:: Work instructions ::
Among the records that follow, set down only the lines from the one containing "Given: Click the" to the one containing "Screen dimensions: 980x551", both included, exactly.

:: Exercise material ::
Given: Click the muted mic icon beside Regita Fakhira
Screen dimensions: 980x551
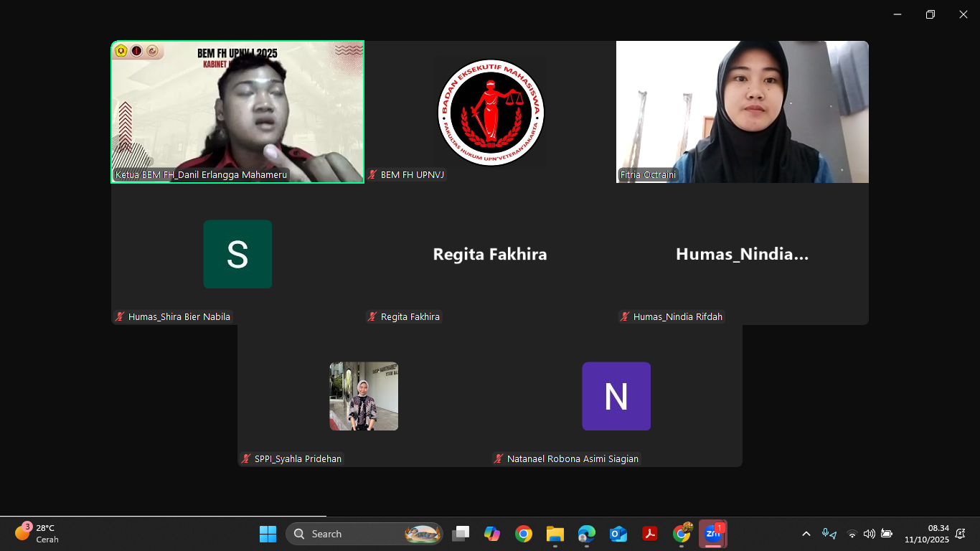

==

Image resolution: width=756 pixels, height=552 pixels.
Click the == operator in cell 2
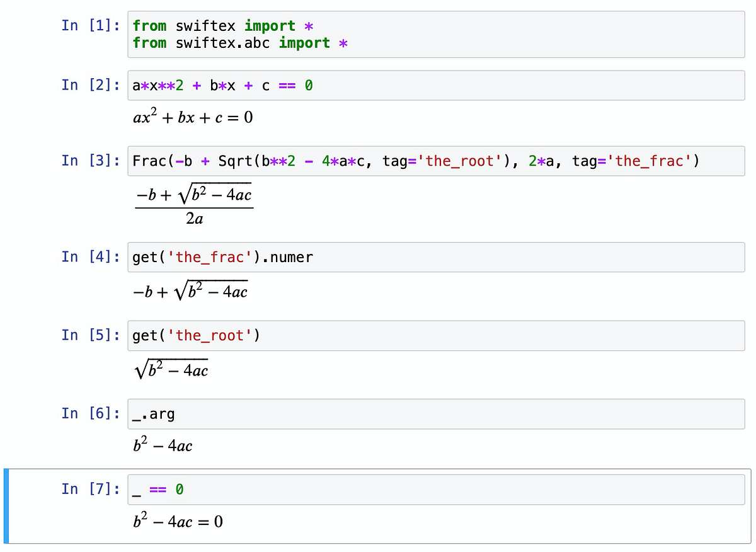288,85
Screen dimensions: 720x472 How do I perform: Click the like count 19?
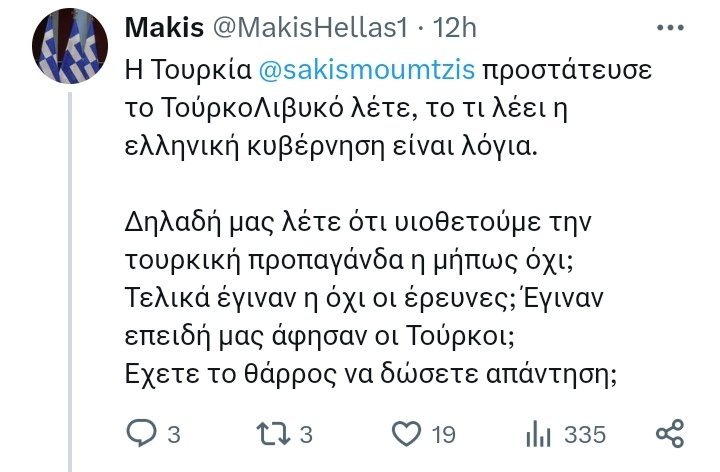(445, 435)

--

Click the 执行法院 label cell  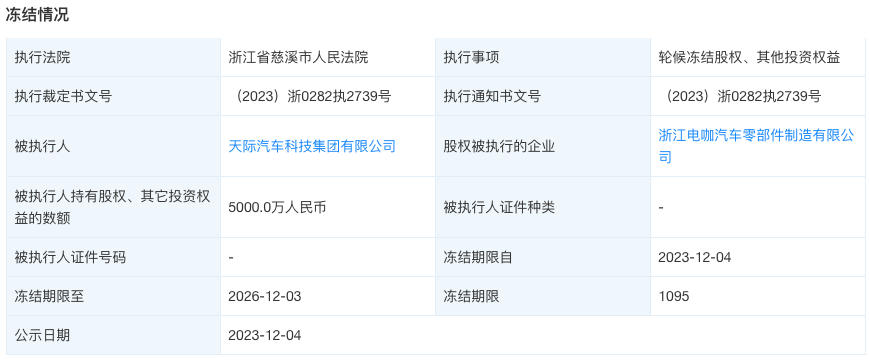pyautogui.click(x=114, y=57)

:: Answer to this problem ::
Given: Click the muted mic icon beside Regita Fakhira
Screen dimensions: 980x551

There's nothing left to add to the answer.